[Stored records]
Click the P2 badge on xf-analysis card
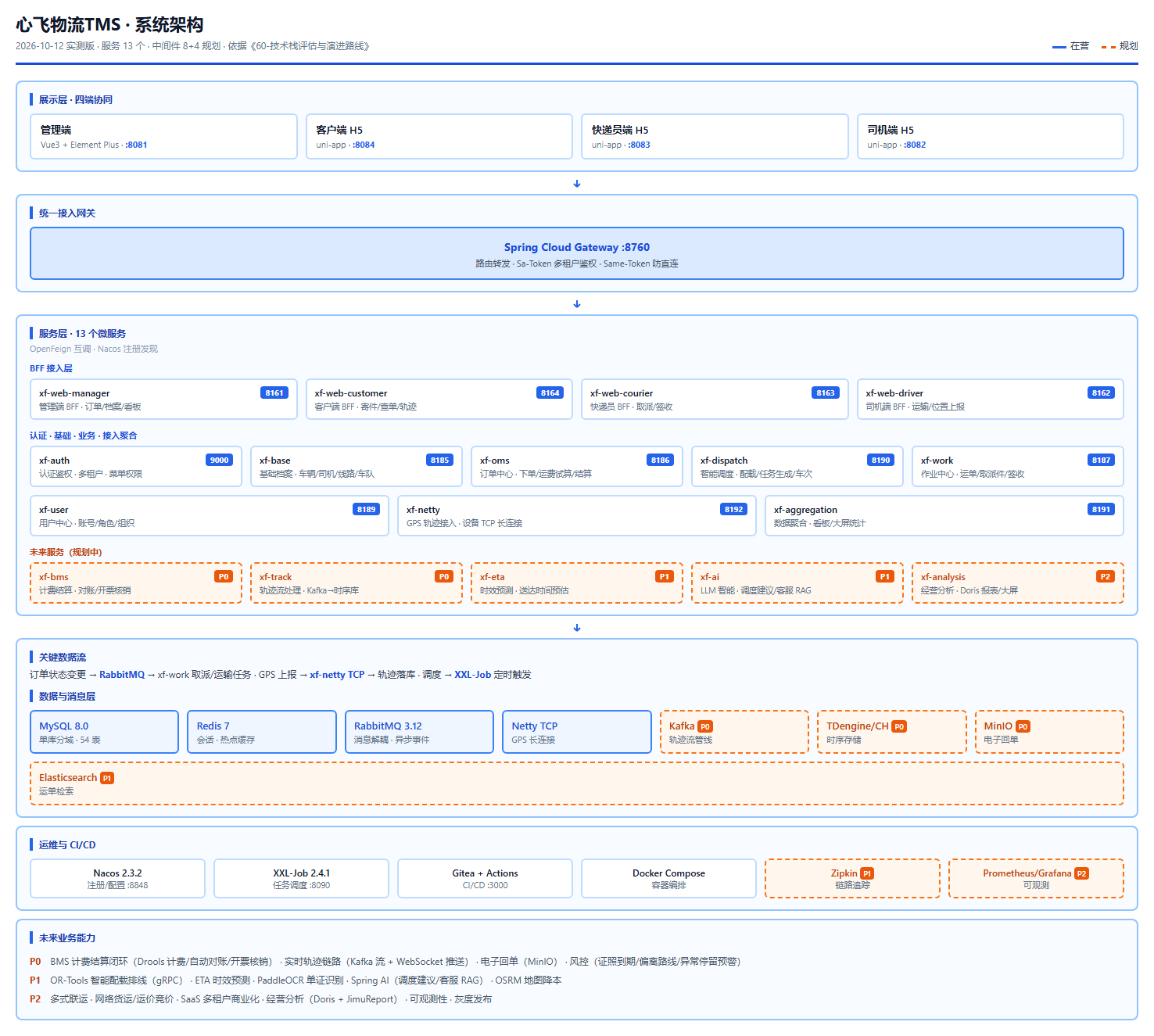1154x1036 pixels. (x=1106, y=576)
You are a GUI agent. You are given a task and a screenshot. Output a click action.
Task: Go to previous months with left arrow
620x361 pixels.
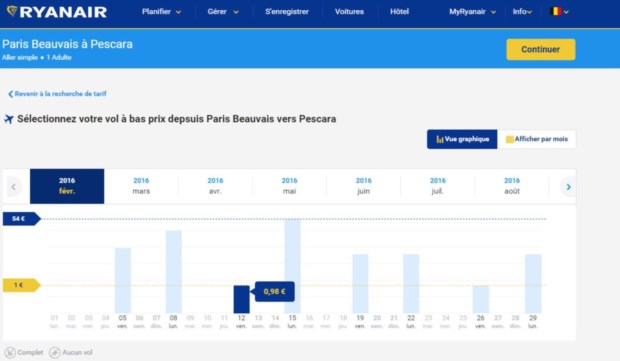coord(14,187)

= Task details =
Except for the pictures, print the data above exactly.

= Written response =
Click the P2 badge on xf-analysis card
1154x1036 pixels. (x=1106, y=576)
You are a GUI agent. You are given a task and a screenshot. Output a click action.
Task: Go to previous months with left arrow
620x361 pixels.
coord(14,187)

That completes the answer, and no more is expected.